Broadly, each of our programs is actually a step towards getting the person out of destitution. Legal Aid, Medical support, vocational training, employers’ collective, family reintegration, research, advocacy and everything else is aimed towards refraining the person from begging. However, this is done not through physically preventing the person but enabling him/ her to support oneself, by responding to specific vulnerabilities and ensuring there isn’t a need left to beg. Challenges and Way Ahead:Working on this project has been sometimes exhilarating, sometimes heart wrenching, sometimes heartwarming, sometimes frustrating, and sometimes hope creating experience. While people on streets themselves provided tremendous strength from their approach towards life, it has been huge struggle otherwise. However, when Koshish started, we knew that the area we were entering into was largely unexplored and therefore would require lot of patience and strategic flexibility to learn and unlearn, deal with the resistance that systems would offer, but little did we know about the scale of unpredictability and the challenges.

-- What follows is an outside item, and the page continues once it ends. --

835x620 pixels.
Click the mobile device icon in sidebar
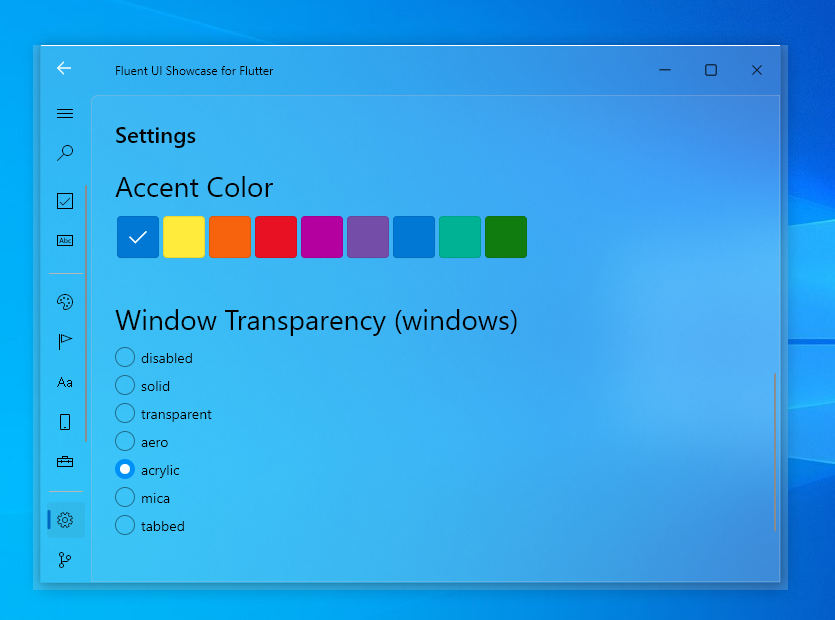coord(65,422)
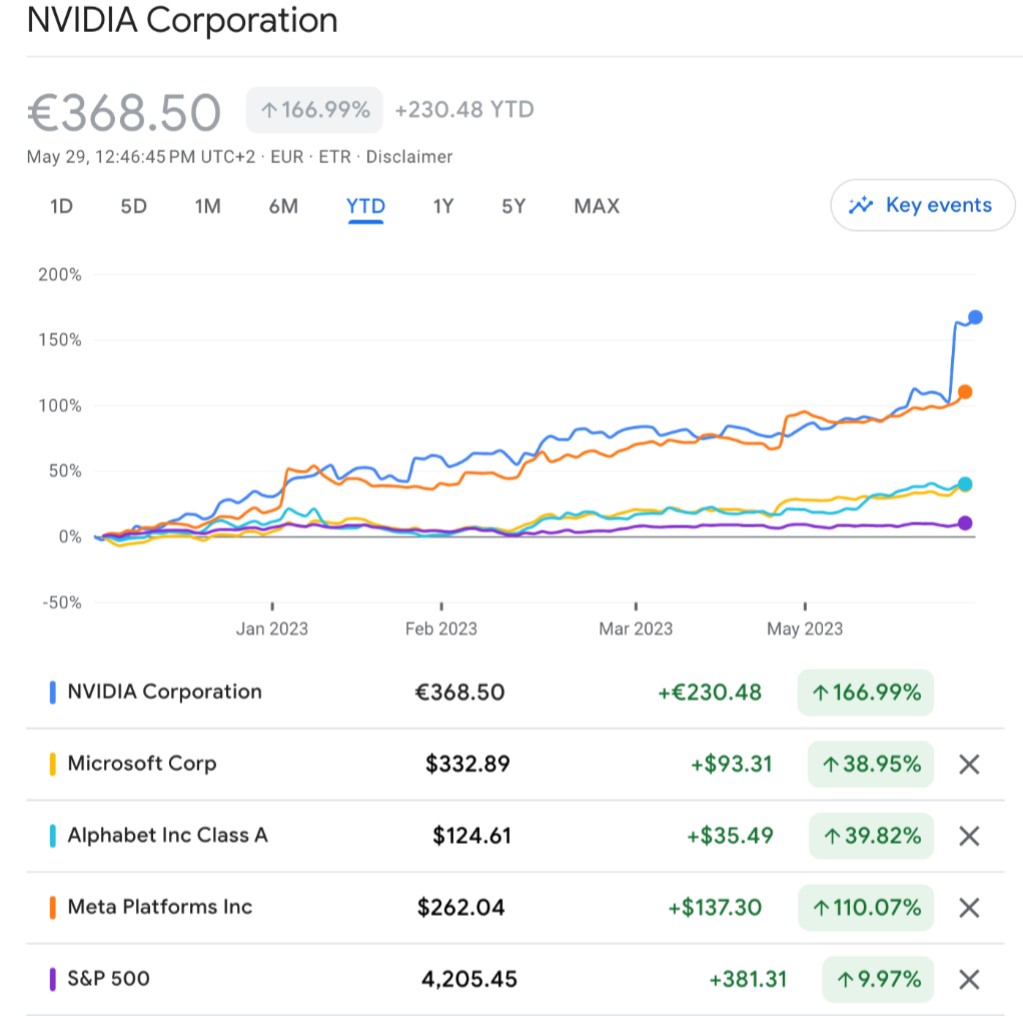Show the 1M chart range

click(x=207, y=206)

Persons processed under the Beggary law are not the ones that people generally care for. Challenge begins from this point itself. As the larger public opinion about this group tends to be negative, it becomes extremely difficult to convince people to provide support for the work. In fact even to establish that there is a need for work with this group has been extremely challenging. Same has been the resistance from the state. While there has been an acknowledgement from the states about law being abusive and exploitative, states’ are still far from doing what any progressive and pro people government should be doing. While Koshish has received significant support from the institutions in implementing its rehabilitation program, governments are yet to take the law concerns to logical conclusions. Vulnerability of relations on the streets adds to the challenges we face as an organization. While the vulnerability and need for intervention is well acknowledged now, we learnt under most testing situations about the different levels of exploitation present within the system itself. People on streets develop their own survival mechanisms. In the fight for survival on the streets, there are victims and exploiters. Street life is full of exploitation and survival becomes the core goal for the person. There has been a constant dilemma about the extent to which they should see Koshish as their support system. Some of the ‘regulars’ of street life came to us as a complete ‘shock’. Coming from another context and socialization process, it has been extremely difficult and challenging to deal with our own fears, anxiety and doubts when faced with brutal realities of street life.

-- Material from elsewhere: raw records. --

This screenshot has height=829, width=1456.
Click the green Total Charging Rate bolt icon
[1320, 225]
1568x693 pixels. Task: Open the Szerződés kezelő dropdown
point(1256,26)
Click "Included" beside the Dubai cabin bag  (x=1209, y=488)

Unlike the present situation, law must aid and protect those who are caught in the web of helplessness, homelessness, and destitution. Mental illness, old age, breaking down of families, extreme poverty, gender discrimination for transgender, disease like leprosy, drug dependence, physical disability etc leads to homelessness and destitution. While we continue with our interventions providing immediate support, our focus is to get the law repealed and facilitate a comprehensive, rehabilitative law/ policy. There are concerns that have been there since the beginning of the work, and we still haven’t been able to find sufficient answers to them. However, we will keep attempting. Keeping the faith, gaining strength from each step taken, we commit to move further with growing efforts and clarity of purpose.It’s high time that we convert our ‘punitive framework’ into ‘rehabilitative response’ and build capacities so that person can support self. The current legal approach addresses the issue from the wrong end. The real solution, perhaps, is to recognize and combat structural injustices in society and expand rehabilitation options. It is crucial to have a legal and political system that does not exclude the most vulnerable from the development process.